Directions: In your copy, reproduce each entry exactly and include no picture.

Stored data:
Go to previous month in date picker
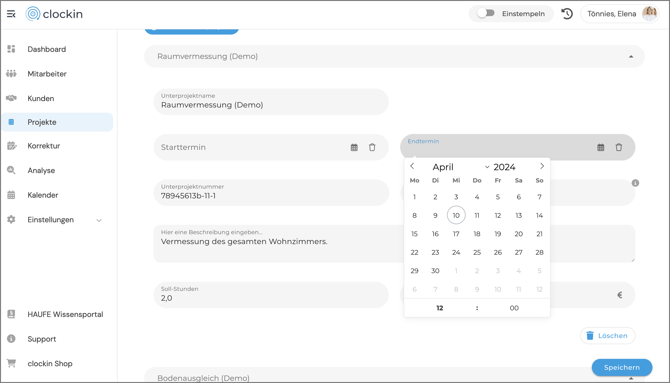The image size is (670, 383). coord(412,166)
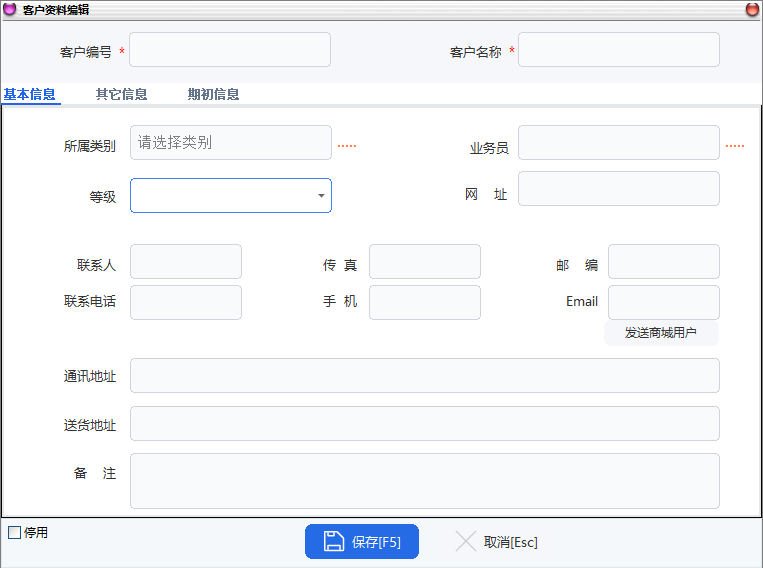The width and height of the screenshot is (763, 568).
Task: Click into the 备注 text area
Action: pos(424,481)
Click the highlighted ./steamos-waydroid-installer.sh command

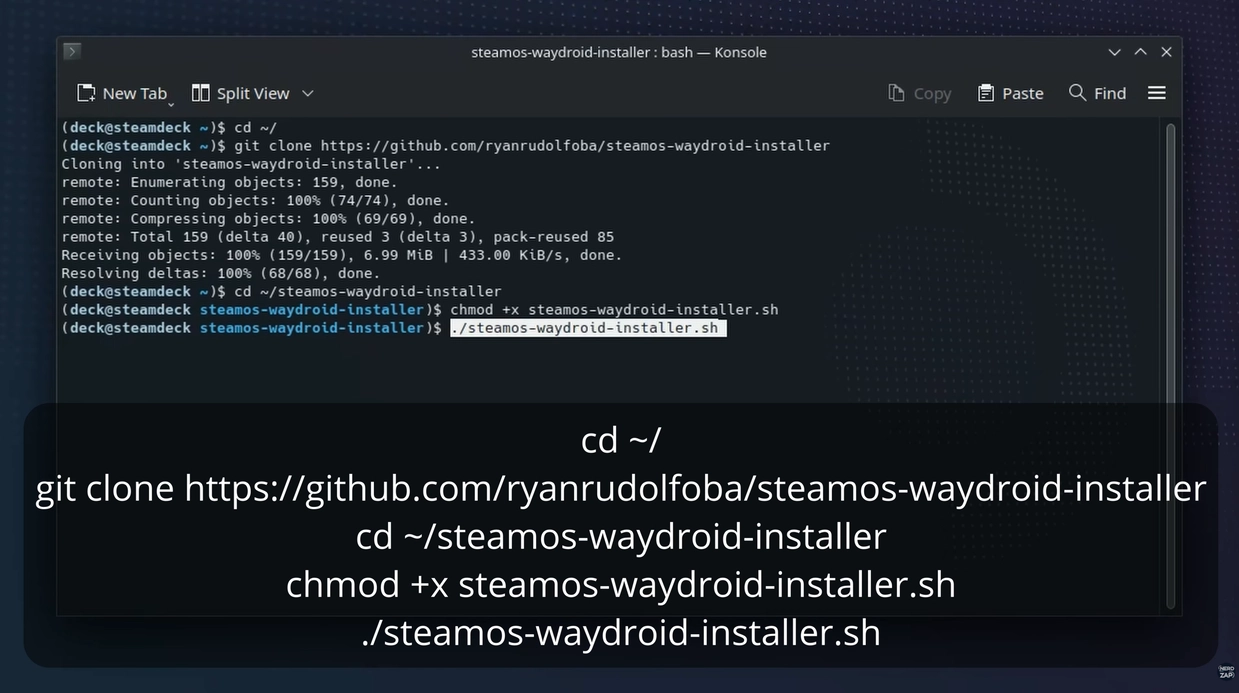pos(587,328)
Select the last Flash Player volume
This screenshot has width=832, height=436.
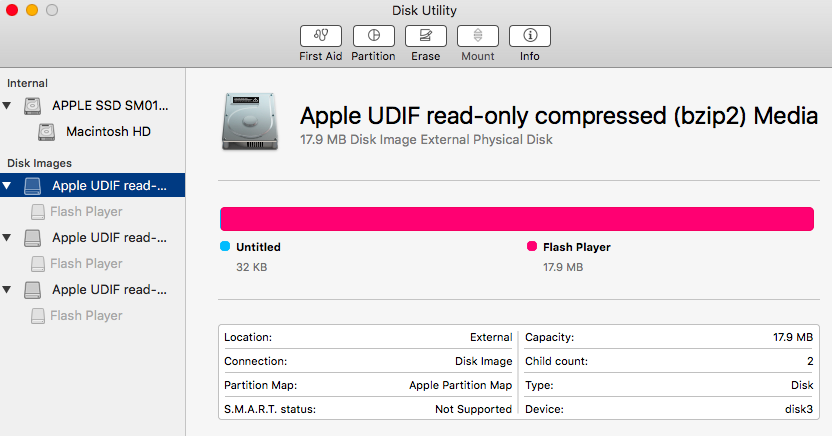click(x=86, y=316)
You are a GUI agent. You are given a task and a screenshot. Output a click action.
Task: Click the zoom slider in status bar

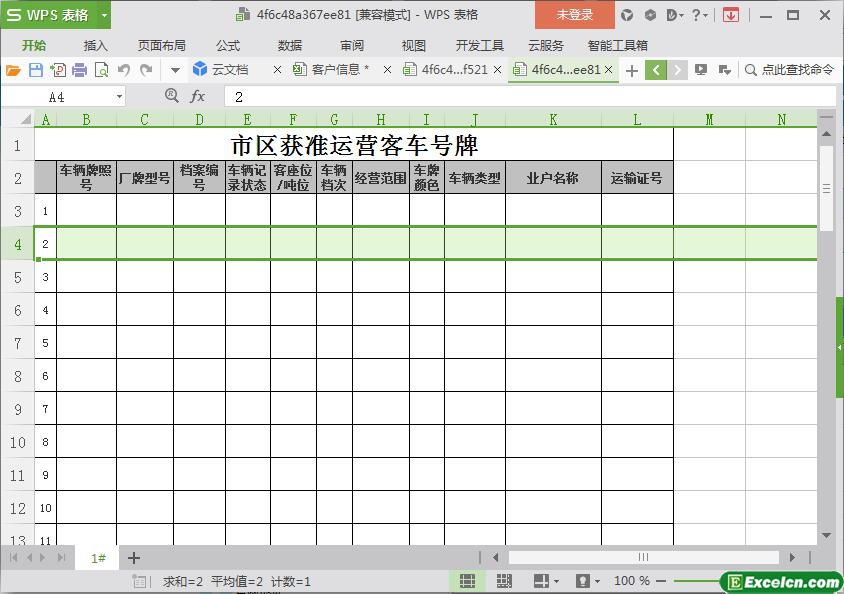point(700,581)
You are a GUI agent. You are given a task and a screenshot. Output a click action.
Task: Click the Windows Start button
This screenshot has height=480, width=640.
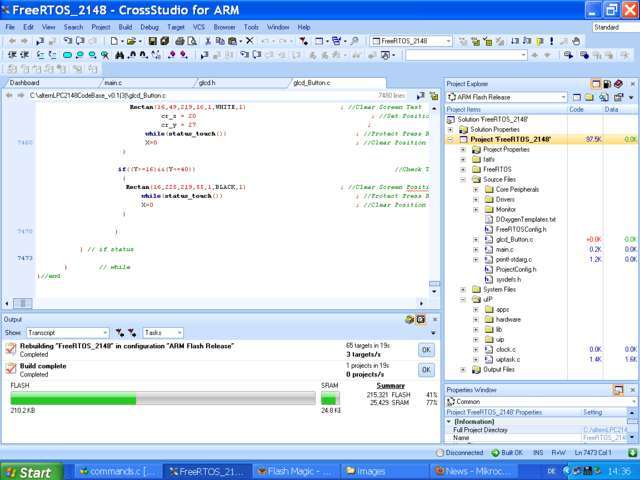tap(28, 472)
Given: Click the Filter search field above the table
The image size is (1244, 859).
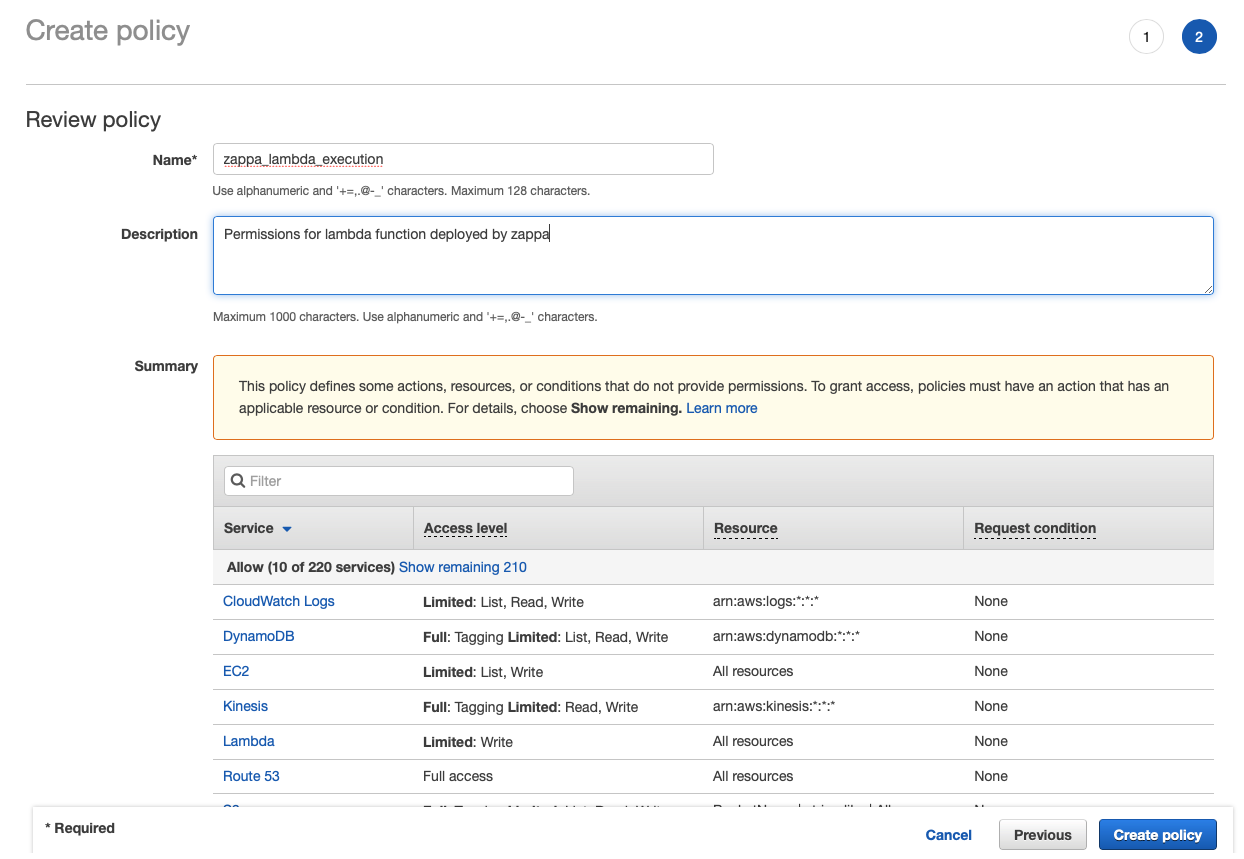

Response below:
Go to previous month in date picker
The image size is (670, 383). coord(412,166)
The width and height of the screenshot is (763, 568).
Task: Click into the 备注 text area
Action: pos(424,481)
Click the highlighted ./steamos-waydroid-installer.sh command

pos(587,328)
Select the last Flash Player volume
This screenshot has width=832, height=436.
click(x=86, y=316)
You are a GUI agent. You are given a task and a screenshot. Output a click action.
Task: Click the zoom slider in status bar

point(700,581)
You are a GUI agent. You are given a task and a screenshot. Output a click action.
Task: Click the Windows Start button
This screenshot has height=480, width=640.
tap(28, 472)
Given: Click the Filter search field above the table
The image size is (1244, 859).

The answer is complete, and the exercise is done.